• **YOUR GOAL**:
Please repeat, from the entries that follow, the lines from the one containing "Cymraeg (875, 70)" through the one containing "Fforest Fawr" exactly, adding nothing.

• **MATERIAL PROVIDED**:
------------------------------------
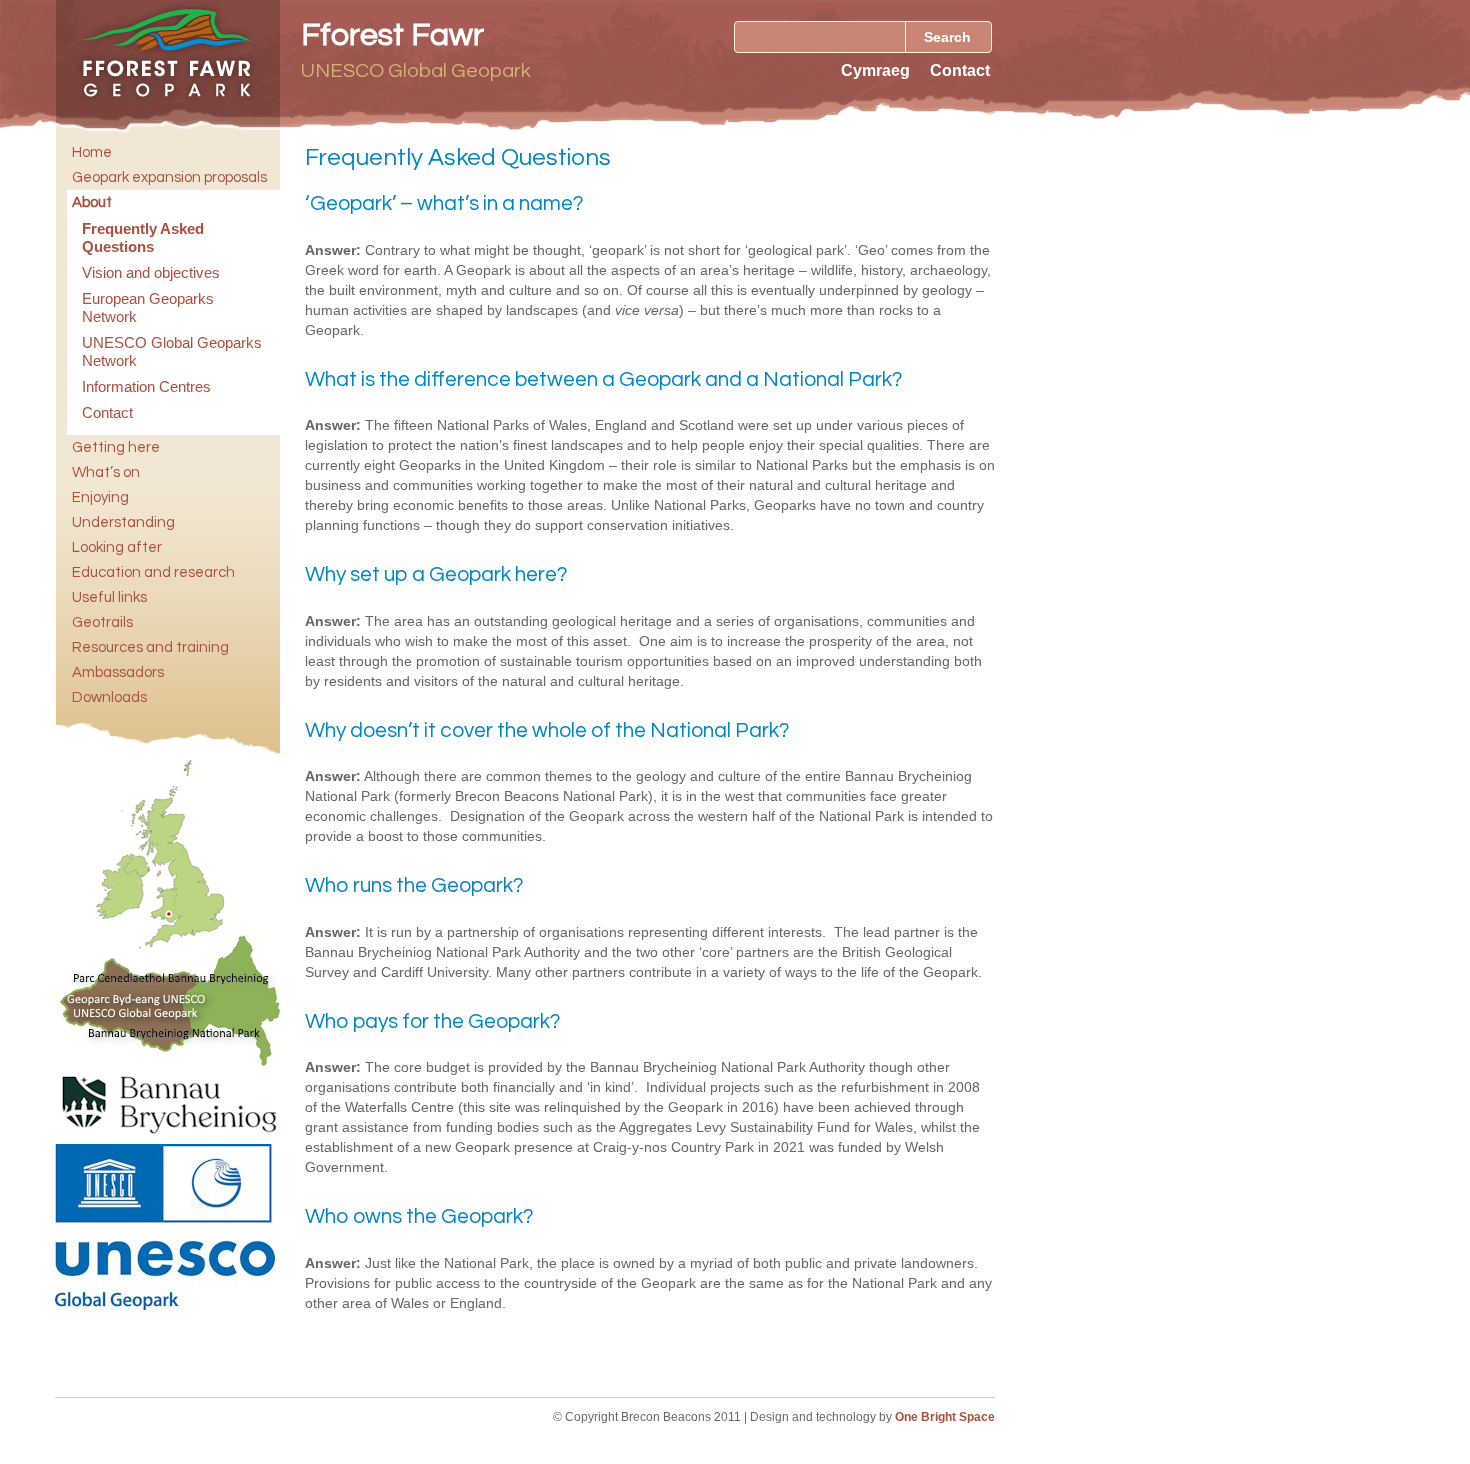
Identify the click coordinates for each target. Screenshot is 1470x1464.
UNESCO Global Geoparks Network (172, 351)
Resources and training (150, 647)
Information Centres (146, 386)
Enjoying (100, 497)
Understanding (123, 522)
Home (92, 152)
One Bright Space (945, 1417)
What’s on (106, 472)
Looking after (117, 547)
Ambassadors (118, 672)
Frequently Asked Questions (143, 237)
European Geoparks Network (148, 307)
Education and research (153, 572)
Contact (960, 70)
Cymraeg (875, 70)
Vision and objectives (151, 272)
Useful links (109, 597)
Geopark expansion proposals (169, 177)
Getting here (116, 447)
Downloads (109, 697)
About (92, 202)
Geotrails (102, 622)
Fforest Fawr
------------------------------------
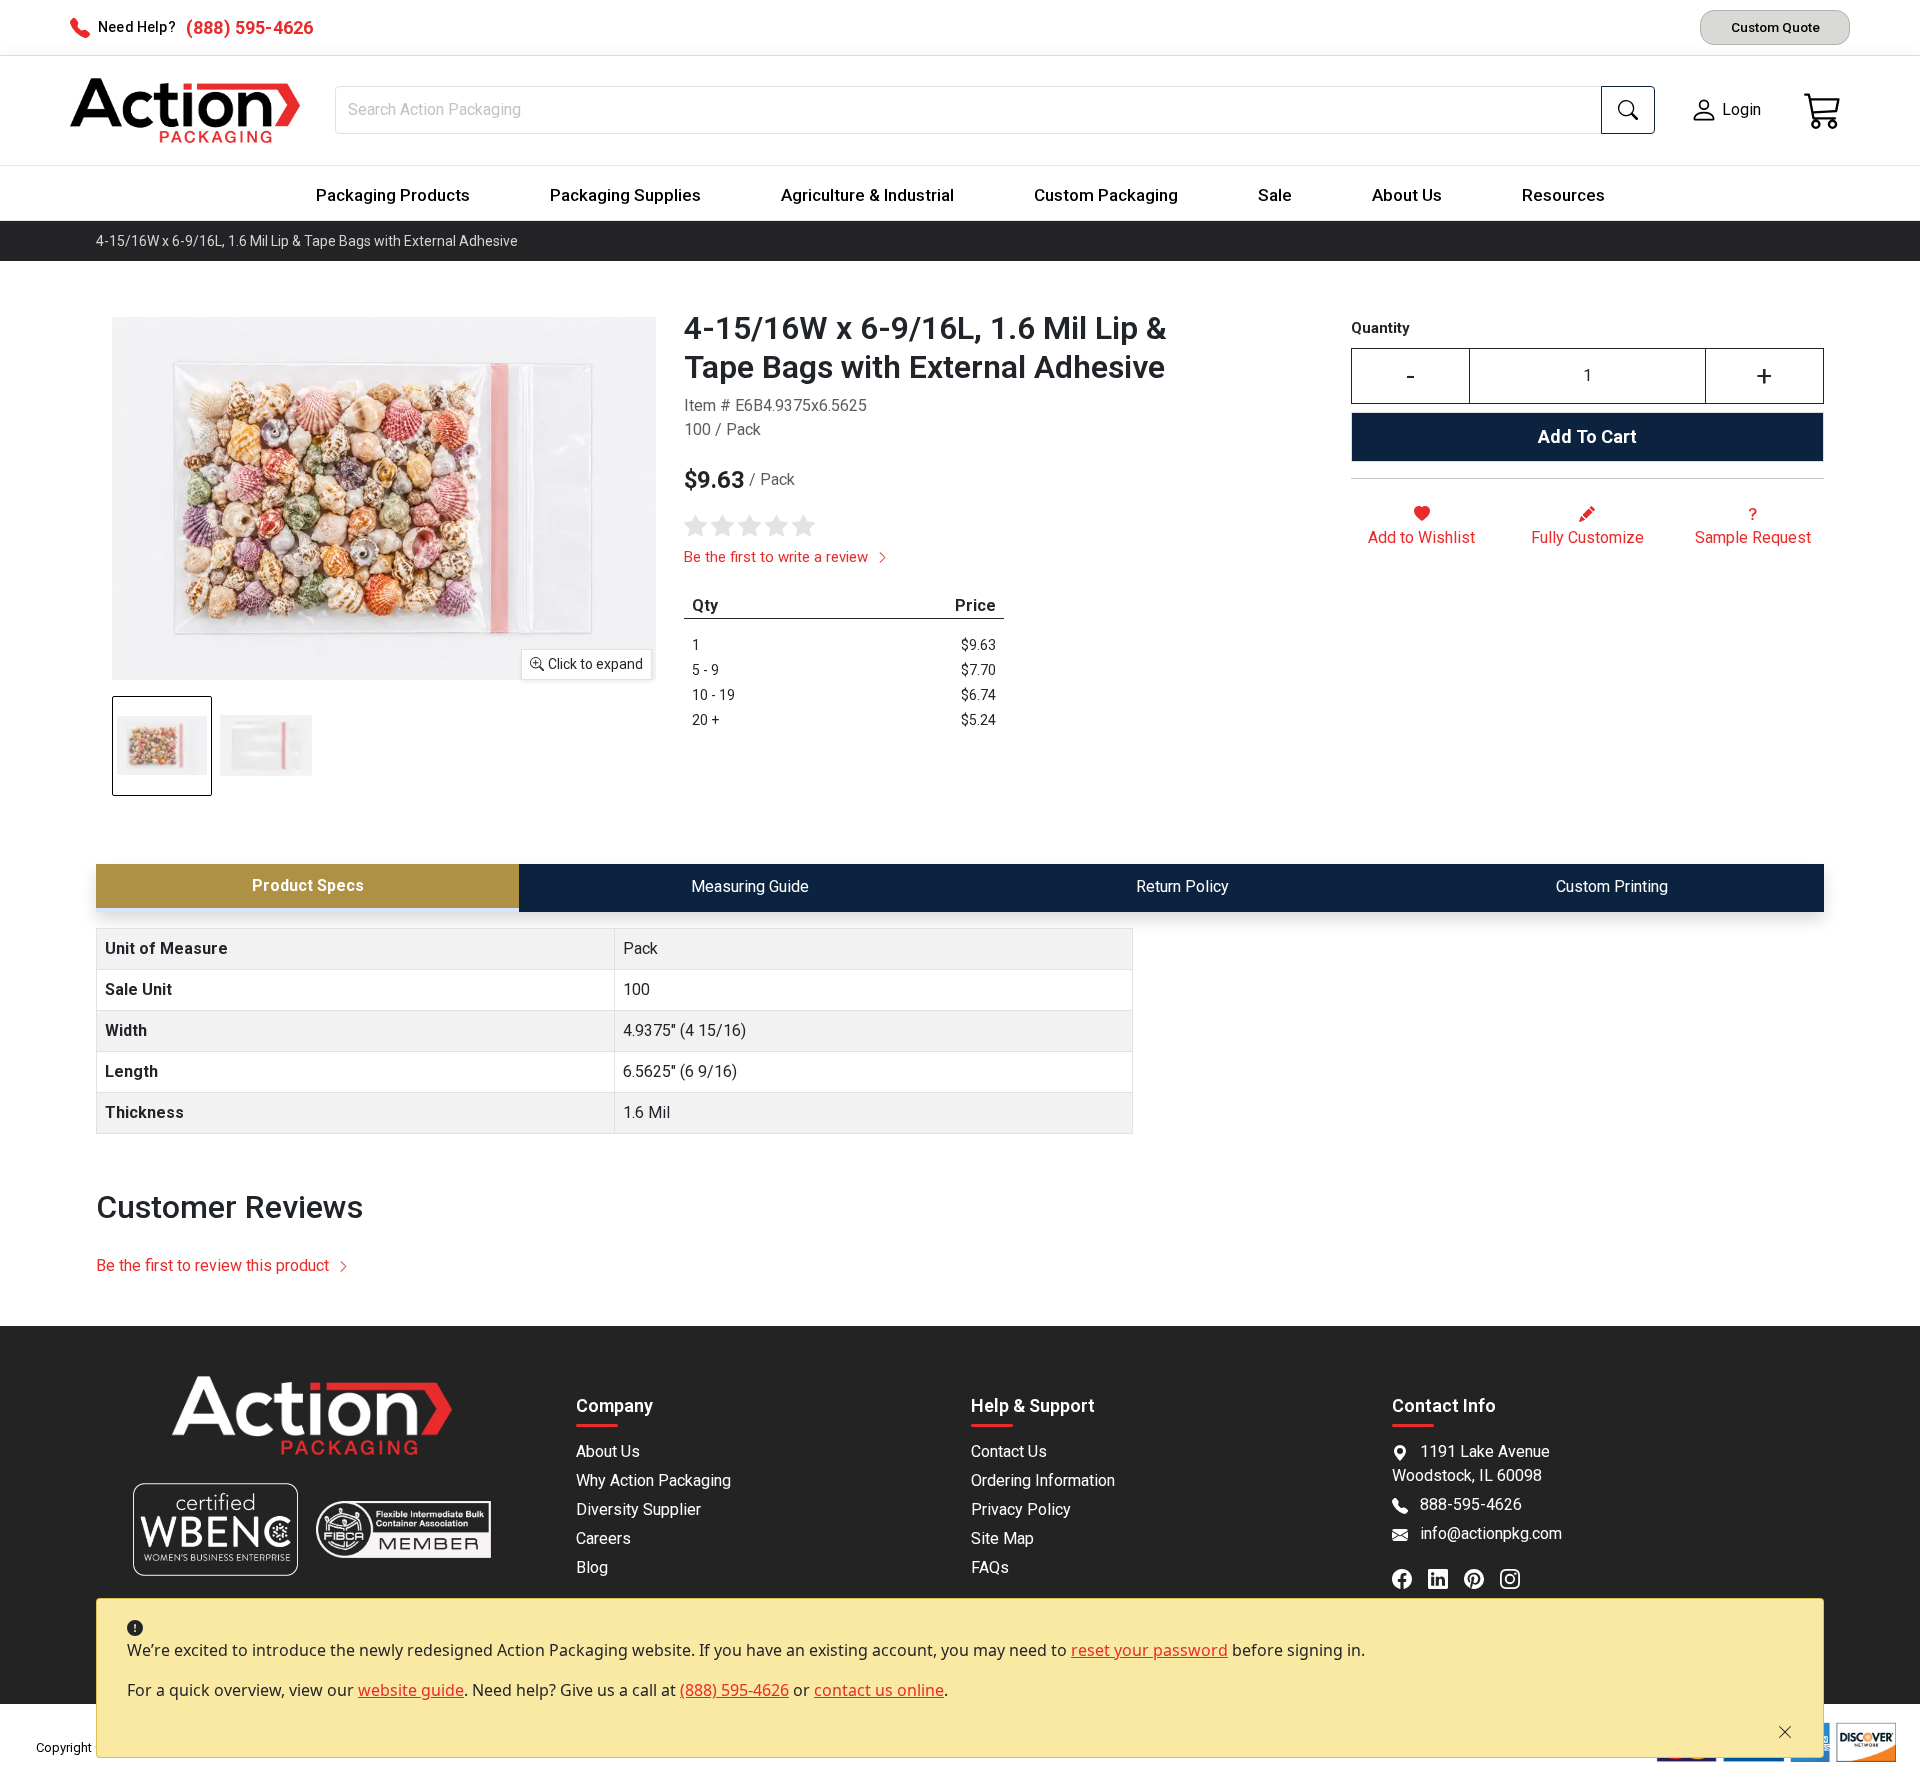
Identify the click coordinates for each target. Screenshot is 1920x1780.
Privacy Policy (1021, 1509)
------------------------------------
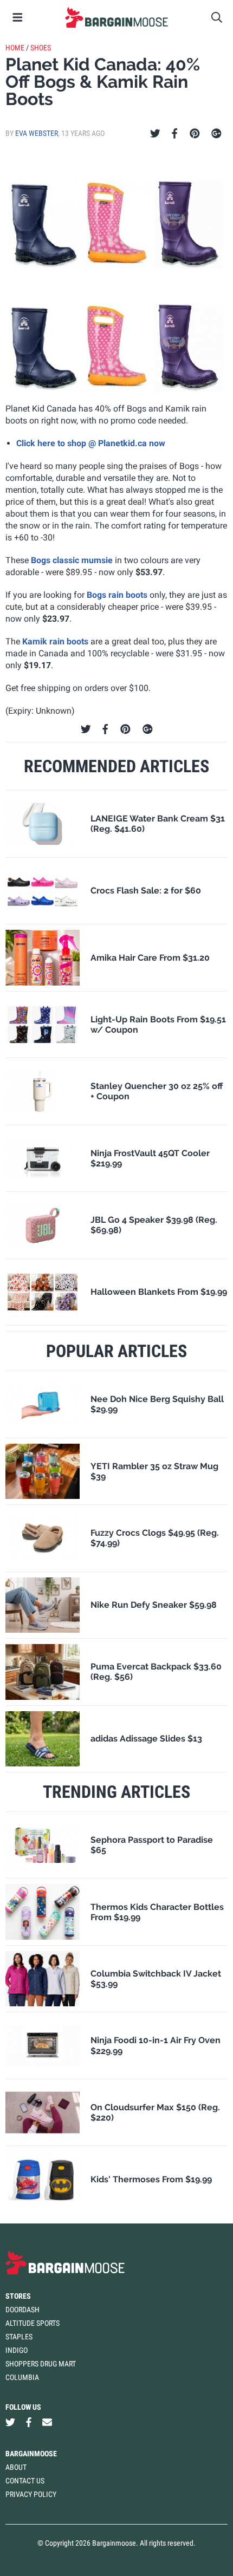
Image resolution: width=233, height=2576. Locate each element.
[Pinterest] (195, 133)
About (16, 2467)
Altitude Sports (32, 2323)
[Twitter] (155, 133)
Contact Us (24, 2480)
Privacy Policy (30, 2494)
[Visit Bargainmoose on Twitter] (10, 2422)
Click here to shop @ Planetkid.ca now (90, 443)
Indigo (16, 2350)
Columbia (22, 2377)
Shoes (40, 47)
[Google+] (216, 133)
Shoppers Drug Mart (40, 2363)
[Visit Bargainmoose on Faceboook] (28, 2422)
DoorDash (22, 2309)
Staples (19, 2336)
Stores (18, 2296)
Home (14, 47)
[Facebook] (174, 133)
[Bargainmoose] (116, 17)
------------------------------------
• **ANSWER TO THIS PROBLEM**:
Cymraeg (875, 70)
Vision and objectives (151, 272)
Useful links (109, 597)
Geopark expansion proposals (169, 177)
Getting here (116, 447)
Downloads (109, 697)
About (92, 202)
Geotrails (102, 622)
Fforest Fawr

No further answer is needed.